La fondazione della chiesa, un tempo dedicata a Santa Maria ad Ercole, viene fatta risalire da Ceva Grimaldi al XV secolo, e all’iniziativa di Maria d’Ercole, nobile appartenente al Sedile di Montagna, all’epoca residente della piazza d’Ercole, ossia dell’ottocentesca piazza dei Tarallari. Una seconda ipotesi sulla fondazione, avanzata dal Celano, fa invece derivare la titolazione dell’edificio sacro alla presenza sul sito di fondazione di un antico tempio dedicato ad Ercole. Tale ipotesi è supportata dal ritrovamento, nel 1560, durante l’esecuzione di scavi nell’area, di un ambiente sotterraneo con numerose colonne appartenenti a un’antica preesistenza romana. Nel 1627 la chiesa di Santa Maria ad Ercole venne concessa alla Congregazione dei Ferrari che ne variò le dimensioni, l’apparato decorativo e la titolazione, da quel momento Sant’Eligio. Poi, attraverso la partecipazione prima degli Spadai e poi dei Chiavai, si aggiunse nel nome la specificazione “dei Chiavettieri”.

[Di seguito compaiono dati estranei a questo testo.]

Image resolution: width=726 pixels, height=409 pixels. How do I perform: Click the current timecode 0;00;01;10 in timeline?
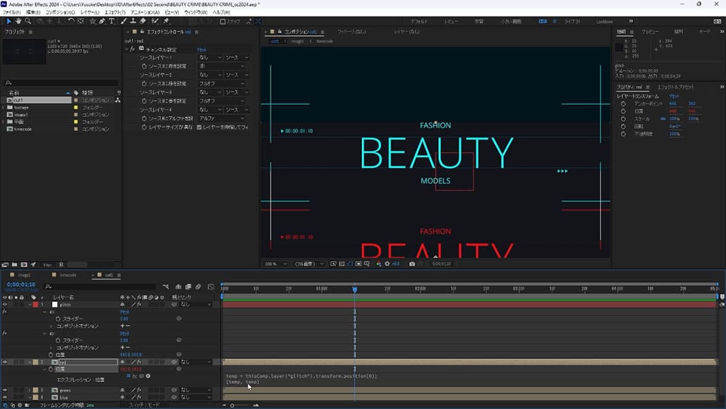(x=20, y=284)
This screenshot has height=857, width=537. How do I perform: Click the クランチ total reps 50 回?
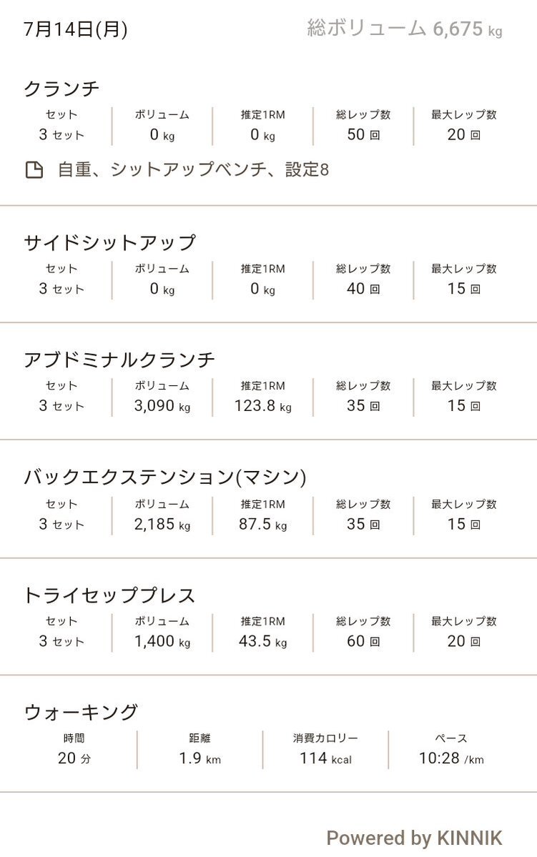coord(364,134)
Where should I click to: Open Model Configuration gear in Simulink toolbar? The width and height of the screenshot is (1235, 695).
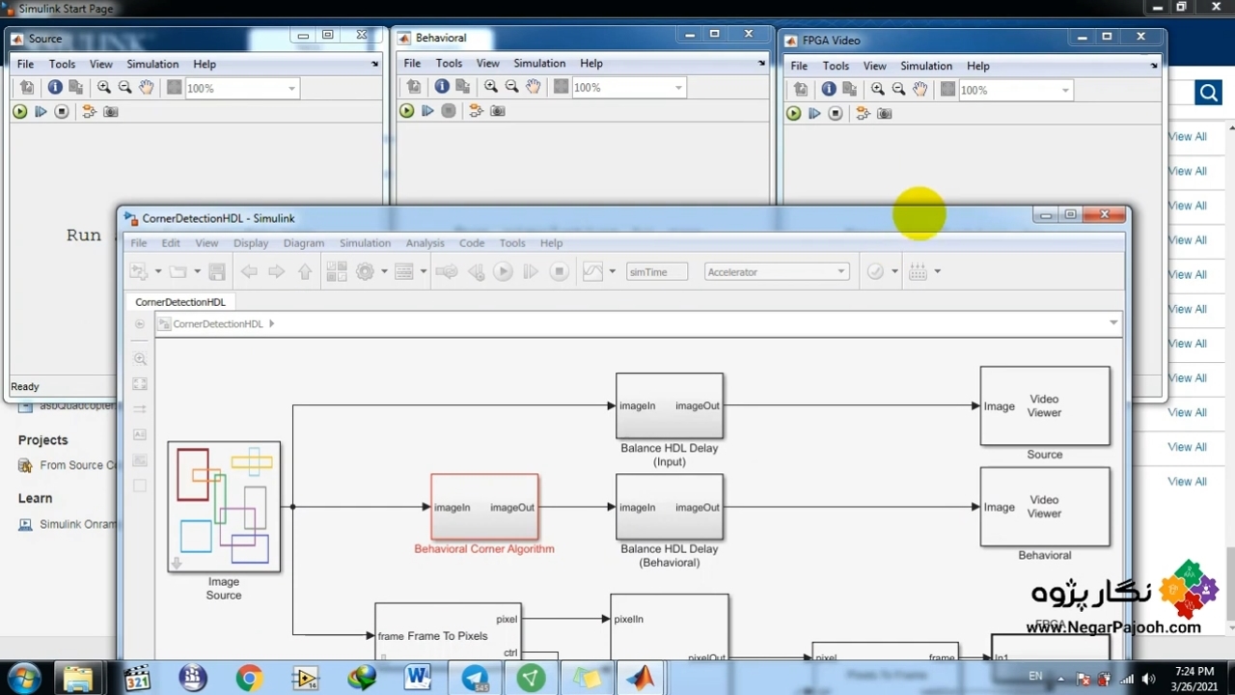tap(365, 272)
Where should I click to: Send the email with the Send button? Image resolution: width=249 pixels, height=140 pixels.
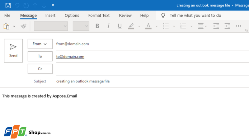coord(13,51)
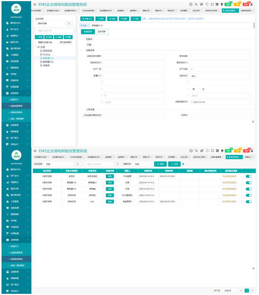Click previous page arrow in pagination
This screenshot has height=295, width=259.
point(241,290)
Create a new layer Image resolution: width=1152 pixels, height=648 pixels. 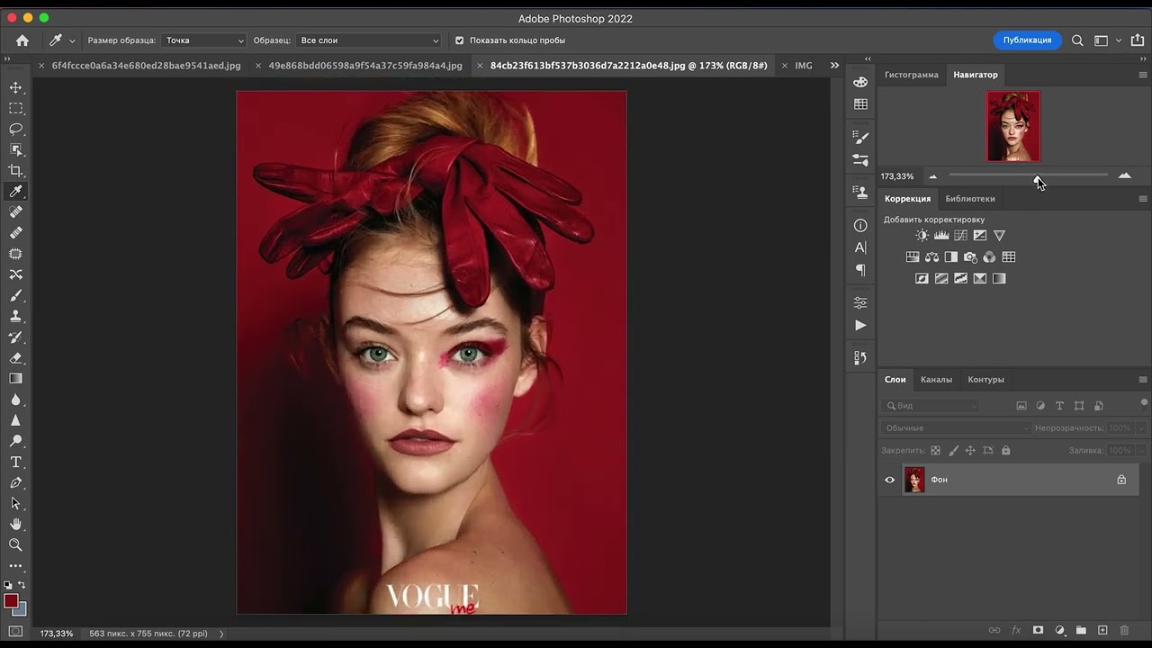point(1103,631)
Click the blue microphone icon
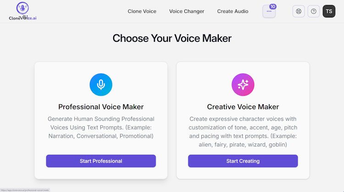The width and height of the screenshot is (344, 192). (101, 85)
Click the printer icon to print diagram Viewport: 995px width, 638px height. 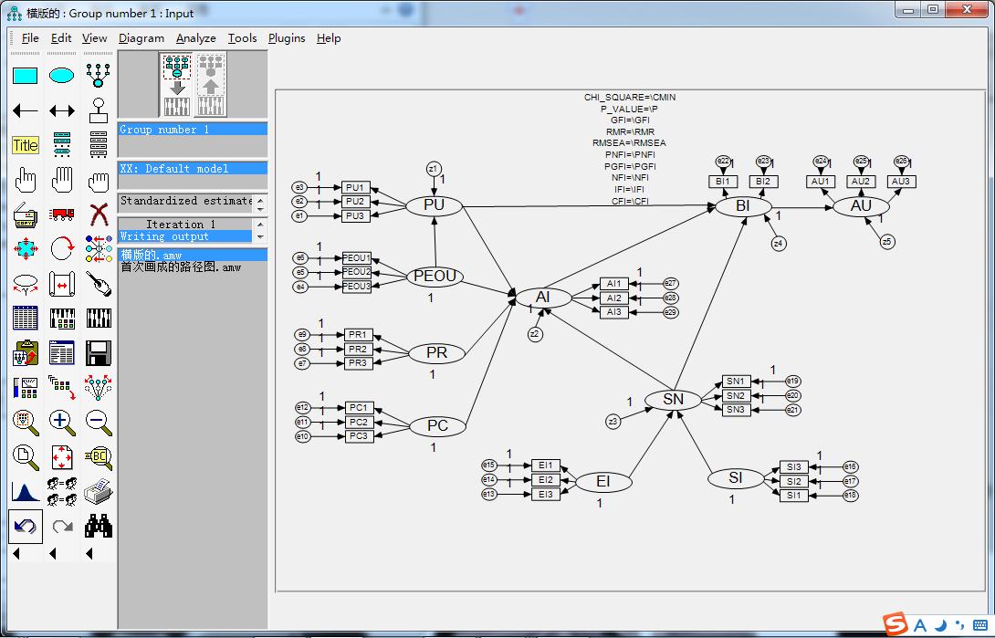coord(99,492)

Nel XVIII secolo, la chiesa di Sant’Eligio fu completamente rinnovata, nella forma e nelle finiture. Viene descritta ad aula unica con due cappelline per lato prima del presbiterio sul quale si innesta una cupola a pianta ellittica, ad oggi incastrata tra gli edifici circostanti, il cui estradosso fu impreziosito da un lanternino cuspidato. Alla stessa fase di trasformazione e ammodernamento della chiesa appartiene la facciata scandita da paraste corinzie, coronata da un timpano modanato ad arco ribassato. Il progetto di Risanamento della città di Napoli alterò la conformazione dell’intero quartiere con interventi di carattere non unitario che, tuttavia, non comportarono la distruzione delle fabbriche religiose. Nella prima metà del Novecento sulla chiesa di Sant’Eligio dei Chiavettieri fu innestato un edificio residenziale in stile liberty, in cui la chiesa risulta oggi inglobata.
La chiesa, di proprietà dell’Arciconfraternita del Santissimo Salvatore e Santa Maria Materdei rappresenta una delle numerose chiese a Napoli rimaste chiuse in seguito al terremoto del 1980 e da allora lasciata in una condizione di totale abbandono. Gli interni, in un cattivo stato di conservazione a causa dell’umidità e dai danni provocati dall’edificio soprastante, preservano ancora gli stucchi barocchi della cupola, con decorazione stellare sostenuta da cariatidi.